Now I know what you are thinking. Sardines? For breakfast? Is she freaking kidding?
No. I am not.
Why not eat sardines for breakfast? They’re so terrific for you! They’re high in protein and omega-3 fatty acids, and well as calcium and vitamin D. And they’re inexpensive and sustainable to boot: I love me my sardines. Whoever said breakfast has to be sweet anyway? I almost always eat savory breakfasts like this because this is what works for me. This is the type of breakfast that sustains my mind and body for hours before lunch.
I am not saying I never eat a bagel. Sometimes I do: I’ll eat half a whole grain one piled high with wild smoked salmon and greens.
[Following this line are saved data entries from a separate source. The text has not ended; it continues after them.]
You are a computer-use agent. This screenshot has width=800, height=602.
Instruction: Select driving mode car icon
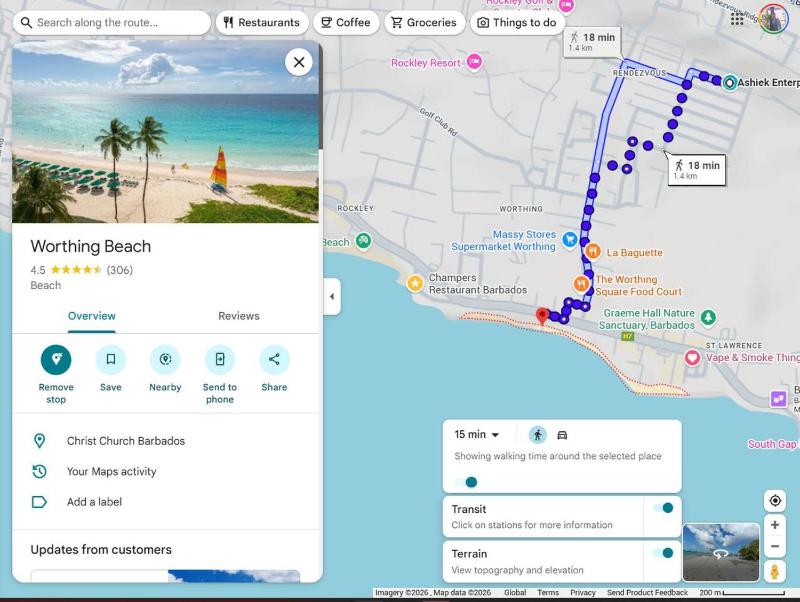[562, 435]
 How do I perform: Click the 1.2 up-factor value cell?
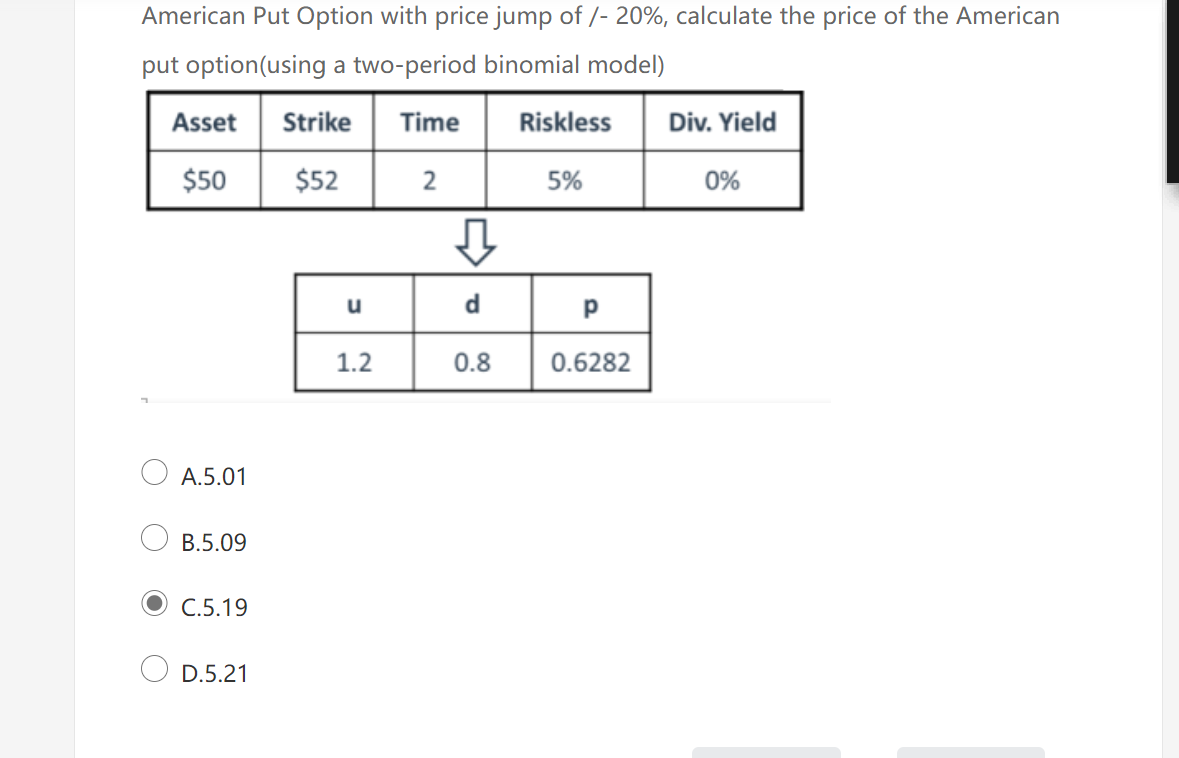click(354, 362)
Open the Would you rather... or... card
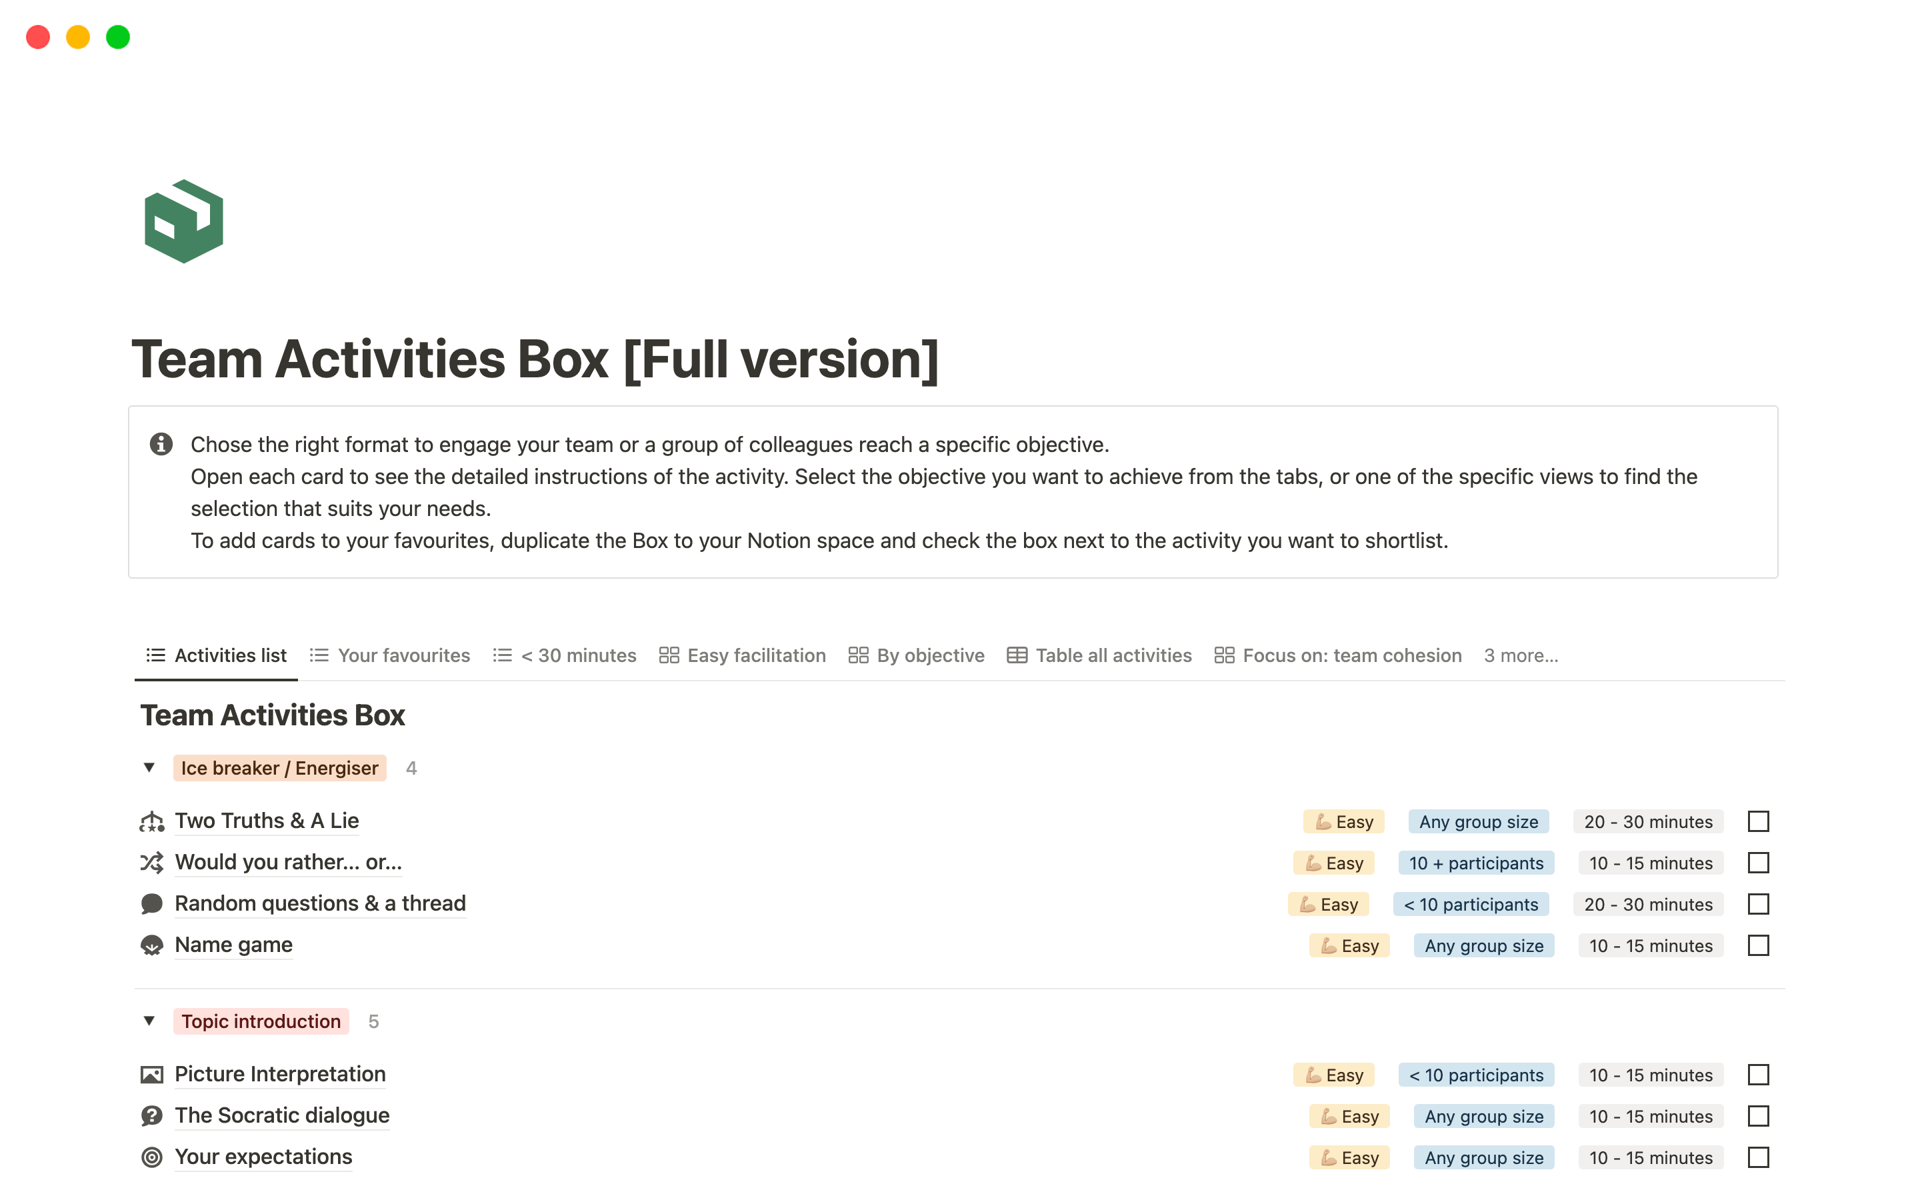The width and height of the screenshot is (1920, 1200). tap(288, 862)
And I bake muffins and other treats sometimes, but I eat just small amounts of them with hard-boiled or scrambled eggs and maybe some fruit. And some days I’ll eat my homemade granola…I sprinkle it into a bowl of organic, plain yogurt. And some mornings, I’ll have a smoothie to which I’ve added some yogurt or egg for protein. See the pattern here? I always make sure to eat some protein and I try to minimize carbs/sweets in the morning.
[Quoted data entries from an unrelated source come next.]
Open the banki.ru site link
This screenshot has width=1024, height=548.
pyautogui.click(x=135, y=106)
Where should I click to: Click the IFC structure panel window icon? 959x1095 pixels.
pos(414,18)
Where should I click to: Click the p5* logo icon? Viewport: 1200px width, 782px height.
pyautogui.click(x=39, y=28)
Another breakfast I eat a lot is leftovers from the night before. I happily eat leftover soups and salads in the morning…why the heck not? In fact, chances are pretty good that I’ve eaten any and every recipe I’ve ever posted for breakfast at some point.
If you absolutely positively don’t/won’t eat sardines, you could try this with cooked eggs, tempeh, or another type of cooked fish, like wild salmon.
So what do you eat for breakfast? Or do you skip it? Are you “in” to this week’s simple change?
Previous Ochazuke Recipes:
New Year’s Resolution Ochazuke
Black Rice Ochazuke with Crispy Salmon Skin
Ochazuke with Caramelized Shallots and Fried Egg
The archives of all of my Healthy Breakfast Recipes can be found here.
Brown Rice Ochazuke with Wakame Seaweed and Sardines
- * 1/2-3/4 cup cooked short-grain brown rice
- * 2-4 tablespoons dried wakame seaweed rehydrated for a few minutes in 1 1/2 cups of very hot green tea sencha, hojicha or genmaicha are best; matcha is not generally used for ochazuke, but I've used it when I don't have the others
- *1/2 tin sardines
- *1/2-1 tablespoon toasted sesame seeds
- *pinch of red pepper flakes or a drizzle of Sriracha or other hot sauce- optional
- 1. Place cooked brown rice in serving bowl. Pour the green tea (along with the rehydrated wakame) over the brown rice. Allow to steep for a minute.
- 2. Top the rice/green tea/seaweed with the sardines. Sprinkle on the sesame seeds and add red pepper flakes (or optional hot sauce) before serving.